Entries provided:
Start of Block
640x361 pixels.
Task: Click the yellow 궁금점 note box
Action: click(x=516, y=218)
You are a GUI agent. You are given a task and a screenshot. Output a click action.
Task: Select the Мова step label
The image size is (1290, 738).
End of Block
Start of Block
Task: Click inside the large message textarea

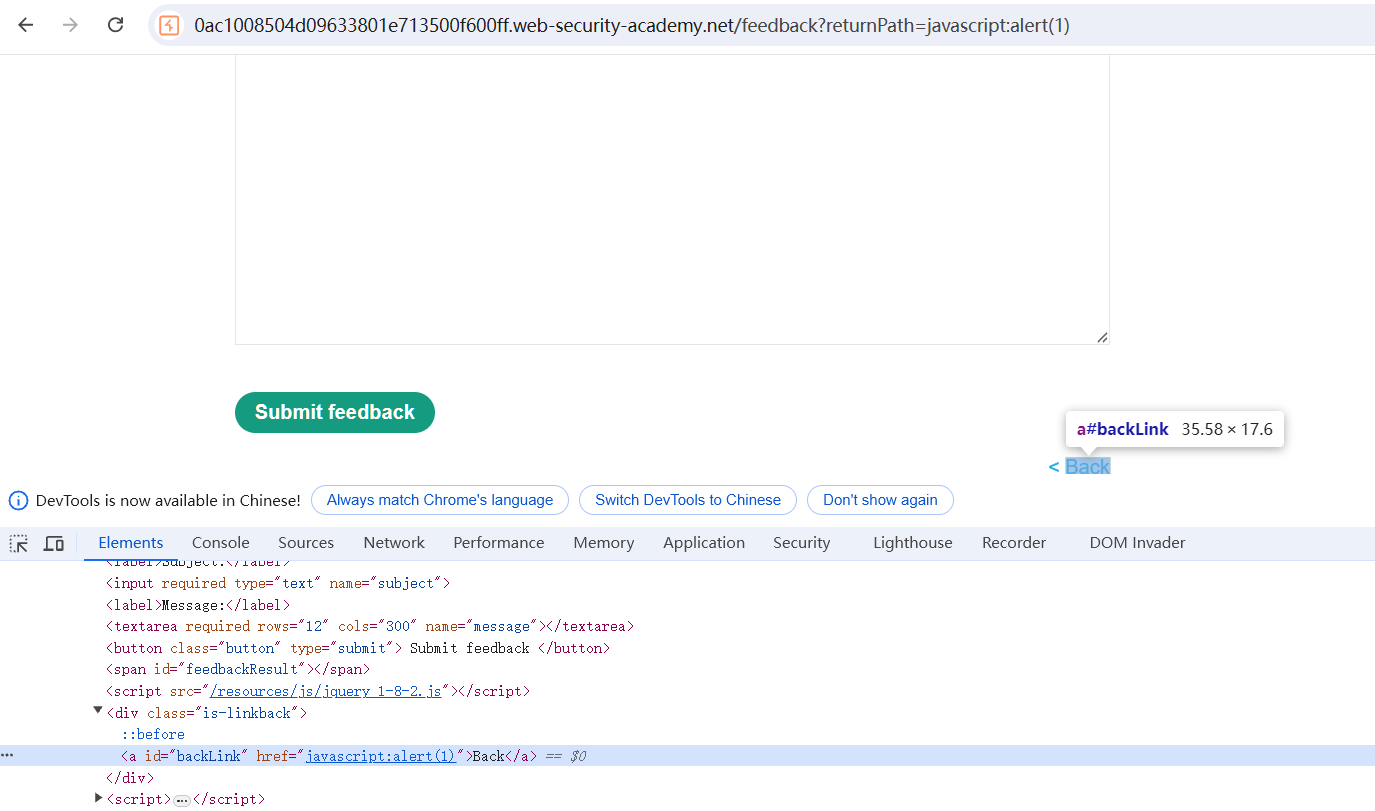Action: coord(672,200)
End of Block
Action item:
Starting with the line with "You are a GUI" above and going on through the line with "The image size is (1290, 738).", transcribe every line exactly, both ends included, and add nothing.

Result of this task:
You are a GUI agent. You are given a task and a screenshot. Output a click action.
Task: Select the Мова step label
The image size is (1290, 738).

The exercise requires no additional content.